Ruminations

Blog dedicated primarily to randomly selected news items; comments reflecting personal perceptions

Friday, March 20, 2015

Detergent Danger to Tots

"To require intensive-care management for something that is entirely preventable is a very big deal. This is not a rare event. We've likely identified just the tip of the iceberg in Canada."
"It was important to understand this problem in the Canadian context. We identified numerous cases across the country of children being harmed."
"The trouble is, this is highly concentrated detergent -- it's like eating an entire cupful of laundry detergent. You can imagine what that does to a little person."
"It can cause tremendous irritation of the oral cavity, it can cause lung injury as the frothy bubbles get into the lungs and cause serious damage to the airways."
Dr. Jonathon Maguire, pediatrician, researcher, St.Michael's Hospital, Toronto

"Should there be lack of compliance with the standard, or should the measures prove insufficient, Health Canada will take necessary further steps, including regulatory action, to protect the health and safety of Canadians."
Health Canada
Laundry detergent makers recently introduced miniature packets, but doctors across the country say children are confusing the tiny, brightly colored packets with candy and swallowing them.
Laundry detergent makers recently introduced miniature packets, but doctors across the country say children are confusing the tiny, brightly colored packets with candy and swallowing them.   Pat Sullivan/Associated Press 
 
Procter & Gamble, the manufacturer of one type of detergent pods they name Tide Pods voluntarily added warning labels and latches to its containers of these concentrated detergent packets that have become a distinct health menace to inquisitive young children. In 2013 they added opaque packaging to their product, to make them less appealing to children.
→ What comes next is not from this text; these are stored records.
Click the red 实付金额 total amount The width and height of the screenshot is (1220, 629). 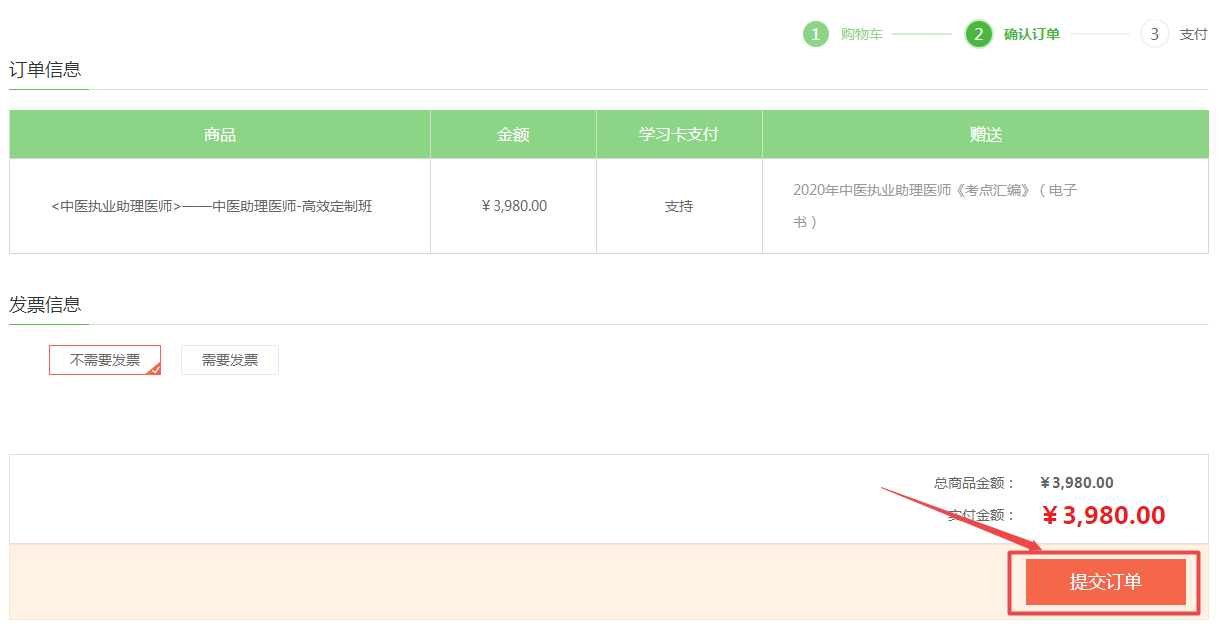(x=1103, y=516)

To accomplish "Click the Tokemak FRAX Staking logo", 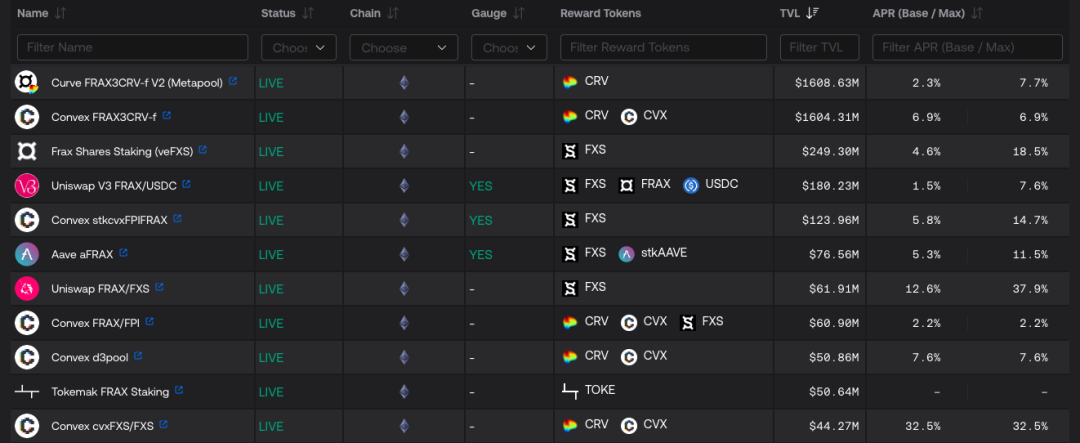I will point(27,391).
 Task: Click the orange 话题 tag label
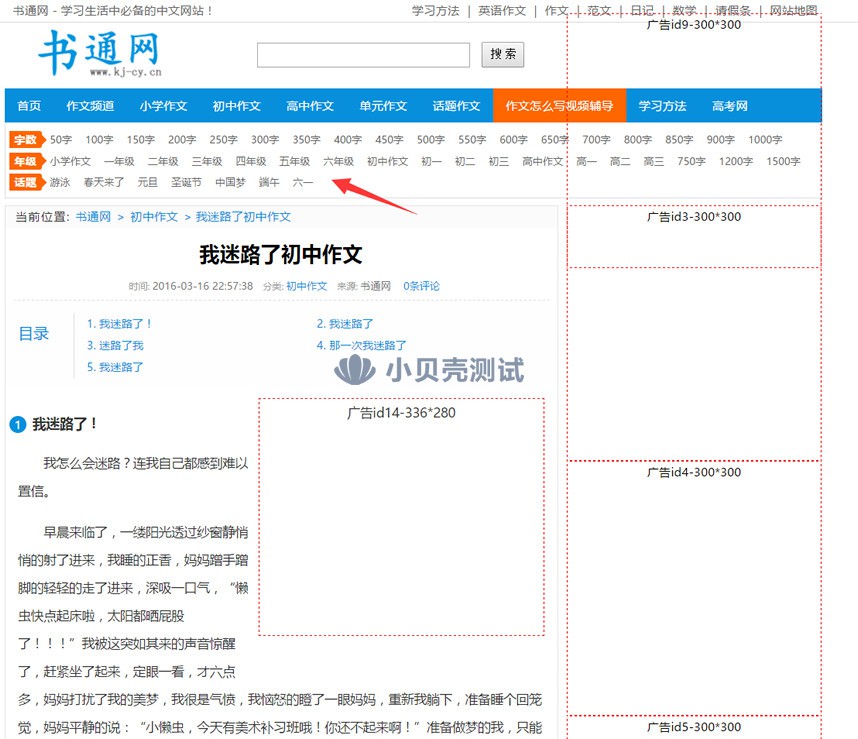click(25, 182)
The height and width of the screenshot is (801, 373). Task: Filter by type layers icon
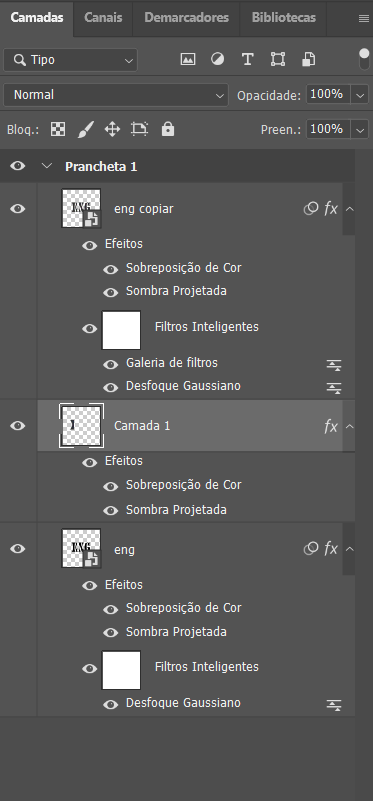coord(247,59)
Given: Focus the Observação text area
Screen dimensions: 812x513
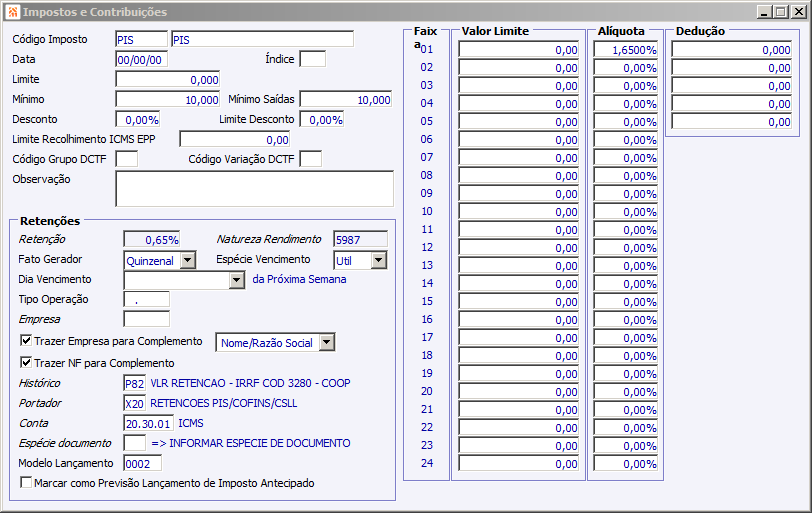Looking at the screenshot, I should pos(254,189).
But this represents only one manufacturer of these highly concentrated laundry detergents; apart from name-brand products there are the generic brands, and their focus is on popularity, advertising and sales, not particularly public health and the safety of small children. Canada is working with the U.S. Consumer Product Safety Commission in the development of voluntary new safety standards for these packets.

Of particular importance is opaque wrapping to deter children from being attracted to the candy-coloured detergent pods with their colourful stripes and invitation to grab and ingest them, since they do resemble candy to children. Since 2012, Health Canada had nine reports of "life-threatening, disabling or severe" injuries resulting from poisoning from detergent pods. No deaths have yet occurred.

In the United States more than 17,000 cases of accidental poisoning involving detergent pods were reported in a two-year period. There was an accounting of several hundred injuries, and one incident severe enough that it resulted in death. The objects are brightly coloured, they're shiny, spongy-liquid packets whose appearance to young children is similar to candy or toys. And toddlers are notorious for putting everything they come across into their mouths.

The pods are manufactured to sit within a water-soluble film, quick to dissolve for their household house as cleaners. But they also dissolve in a child moist hands, and certainly in a child's mouth. Children are known to swallow or burst the packets, with the detergent being spread on their skin or in their eyes, or swallowed to deleterious effect.

CTV National News: Toxic threat to small children

The candy-striped packets are harming Canadian toddlers, causing chemical burns to the mouth and esophagus. And life-threatening lung inflammation is another danger. Researchers uncovered data leading to reports from Canadian pediatricians that 54 children were injured by exposure to laundry and dishwasher detergent pods. Most of the children were under two years of age.

And the injuries they sustained included nausea and vomiting, chemical burns to the skin, decreased heart rate and blood pressure, and loss of consciousness. Corneal damage also occurred and pneumonitis, a condition causing dangerous inflammation of the lungs leading to some children having to be placed on mechanical ventilators to breathe for them while their lungs were cleared of the detergents.

Dr. Maguire, medical director of the Canadian Paediatric Surveillance Program, which conducted the survey with the Public Health Agency of Canada, finds these statistics alarming, all the more so when with a little bit of forethought much of the prevalence of attraction-and-emergency can be avoided with a change in the end-stage manufacture of the items.

A steady rise in injuries from accidental poisonings in young children has been noted in other jurisdictions as well, since the single-load detergent packets began showing up on store shelves in 2012. This is an area where parents and guardians should be made fully aware of the potential danger to their children in the use of these products.

And should an effort not be made by the manufacturers to ameliorate the situation through a change in packing, consumers would do well to simply bypass the products rather than bring them into their homes.

Accidental poisonings from squishy laundry detergent packets sometimes mistaken for toys or candy can cause serious injuries to children.
AP Photo/Charles Rex   Accidental poisonings from squishy laundry detergent packets sometimes mistaken for toys or candy can cause serious injuries to children.